Aurigene Pharmaceutical Services Limited (Aurigene), a contract research, development, and manufacturing services organisation and a Dr. Reddy’s Laboratories company, introduces Aurigene.AI, an AI and ML-assisted platform for accelerating drug discovery projects from hit identification to candidate nomination. Aurigene.AI combines advanced physics-based simulation, generative and predictive AI models, and CADD (Computer-Aided Drug Design) in one platform, allowing users to pick the appropriate algorithms for a given application. The modular platform also consists of a meticulously curated database of 180 million compounds and 1.6 million validated bioassay data points. This database is ever-expanding and serves as training data for the platform.

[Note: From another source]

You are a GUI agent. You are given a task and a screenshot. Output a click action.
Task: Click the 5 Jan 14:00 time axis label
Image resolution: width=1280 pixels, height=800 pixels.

Aurigene.AI is hosted on Google Cloud, which offers a scalable infrastructure for handling large datasets and efficient computation while safeguarding client data confidentiality. Integrating AI and ML-based solutions with Aurigene’s core capabilities in chemical design, synthesis, and assessment in bioassays will facilitate faster development of novel therapeutics. Discovery scientists at Aurigene have validated the platform using a case study and demonstrated that the application of Aurigene.AI reduced the cycle time from chemical design to synthesis and testing by 35%.
Akhil Ravi, CEO, Aurigene Pharmaceutical Services Ltd., said, We are committed to continually advancing our service experience and providing innovative end-to-end solutions to our global partners. Aurigene.AI is an important addition to our small molecule discovery offering and represents a data-driven approach to novel therapeutic development. Dr. Gayathri Ramaswamy, Global Head of Discovery Services, Aurigene Pharmaceutical Services Ltd., said, The addition of AI and iterative machine learning capabilities to our core expertise in synthesizing and testing molecules will significantly reduce the DMTA cycle time in the discovery process. Aurigene.AI augments our core scientific capabilities in the small molecule discovery space and will serve as an efficient engine for identifying a drug candidate.